START
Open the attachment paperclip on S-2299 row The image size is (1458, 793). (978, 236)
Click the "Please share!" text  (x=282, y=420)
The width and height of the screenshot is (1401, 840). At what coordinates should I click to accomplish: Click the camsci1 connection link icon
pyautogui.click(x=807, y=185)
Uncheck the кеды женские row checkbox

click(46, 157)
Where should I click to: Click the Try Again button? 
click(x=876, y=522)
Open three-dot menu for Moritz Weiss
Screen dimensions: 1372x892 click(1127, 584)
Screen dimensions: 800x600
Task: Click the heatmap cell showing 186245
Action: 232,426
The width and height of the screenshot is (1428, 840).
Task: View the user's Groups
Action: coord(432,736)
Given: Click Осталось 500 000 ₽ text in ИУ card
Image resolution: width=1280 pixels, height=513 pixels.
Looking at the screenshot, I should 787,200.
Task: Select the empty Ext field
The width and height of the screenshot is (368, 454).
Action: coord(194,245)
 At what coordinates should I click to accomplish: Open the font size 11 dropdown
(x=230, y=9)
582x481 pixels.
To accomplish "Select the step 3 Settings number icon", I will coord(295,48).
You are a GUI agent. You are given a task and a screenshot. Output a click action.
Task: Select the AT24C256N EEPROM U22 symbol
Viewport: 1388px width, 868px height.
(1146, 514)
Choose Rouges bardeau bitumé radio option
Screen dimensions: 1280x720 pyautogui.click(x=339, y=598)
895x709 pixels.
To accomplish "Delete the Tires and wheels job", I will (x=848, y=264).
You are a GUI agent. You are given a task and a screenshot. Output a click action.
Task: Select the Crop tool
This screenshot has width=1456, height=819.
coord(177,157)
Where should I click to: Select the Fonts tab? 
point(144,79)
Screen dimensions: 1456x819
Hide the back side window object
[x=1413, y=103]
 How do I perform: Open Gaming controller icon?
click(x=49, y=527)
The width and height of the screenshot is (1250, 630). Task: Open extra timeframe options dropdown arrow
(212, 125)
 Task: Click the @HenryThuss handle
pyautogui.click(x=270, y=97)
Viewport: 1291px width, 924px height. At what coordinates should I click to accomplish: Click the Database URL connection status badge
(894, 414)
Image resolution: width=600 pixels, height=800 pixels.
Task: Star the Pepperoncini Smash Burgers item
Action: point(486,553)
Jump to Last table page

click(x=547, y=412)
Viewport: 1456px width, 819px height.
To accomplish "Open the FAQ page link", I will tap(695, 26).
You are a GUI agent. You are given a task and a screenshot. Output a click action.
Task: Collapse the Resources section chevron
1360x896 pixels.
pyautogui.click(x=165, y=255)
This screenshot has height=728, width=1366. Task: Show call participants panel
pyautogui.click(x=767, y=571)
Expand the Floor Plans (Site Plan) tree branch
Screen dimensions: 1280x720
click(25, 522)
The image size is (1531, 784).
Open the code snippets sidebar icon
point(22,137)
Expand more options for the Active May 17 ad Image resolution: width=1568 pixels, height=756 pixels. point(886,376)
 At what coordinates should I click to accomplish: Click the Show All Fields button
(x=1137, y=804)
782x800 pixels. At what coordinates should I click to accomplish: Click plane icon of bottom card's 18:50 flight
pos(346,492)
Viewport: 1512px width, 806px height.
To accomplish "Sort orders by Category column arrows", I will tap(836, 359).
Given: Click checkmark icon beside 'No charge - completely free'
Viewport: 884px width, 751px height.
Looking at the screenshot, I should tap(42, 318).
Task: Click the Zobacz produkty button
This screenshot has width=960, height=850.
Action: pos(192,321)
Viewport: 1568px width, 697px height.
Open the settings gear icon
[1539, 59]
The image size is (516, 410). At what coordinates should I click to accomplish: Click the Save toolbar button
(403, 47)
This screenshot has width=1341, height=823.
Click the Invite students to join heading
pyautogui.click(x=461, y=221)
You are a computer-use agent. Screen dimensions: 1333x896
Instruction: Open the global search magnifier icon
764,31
END
### PROBLEM REQUIREMENTS
Rewrite the lines from the one containing "Viewport: 1512px width, 806px height." through the end of the items as a JSON list of strings, one string per line, leaving out any blank lines.

### SOLUTION BELOW
[
  "Viewport: 1512px width, 806px height.",
  "To accomplish \"Sort orders by Category column arrows\", I will tap(836, 359).",
  "Given: Click checkmark icon beside 'No charge - completely free'",
  "Viewport: 884px width, 751px height.",
  "Looking at the screenshot, I should tap(42, 318).",
  "Task: Click the Zobacz produkty button",
  "This screenshot has width=960, height=850.",
  "Action: pos(192,321)",
  "Viewport: 1568px width, 697px height.",
  "Open the settings gear icon",
  "[1539, 59]",
  "The image size is (516, 410). At what coordinates should I click to accomplish: Click the Save toolbar button",
  "(403, 47)",
  "This screenshot has width=1341, height=823.",
  "Click the Invite students to join heading",
  "pyautogui.click(x=461, y=221)",
  "You are a computer-use agent. Screen dimensions: 1333x896",
  "Instruction: Open the global search magnifier icon",
  "764,31"
]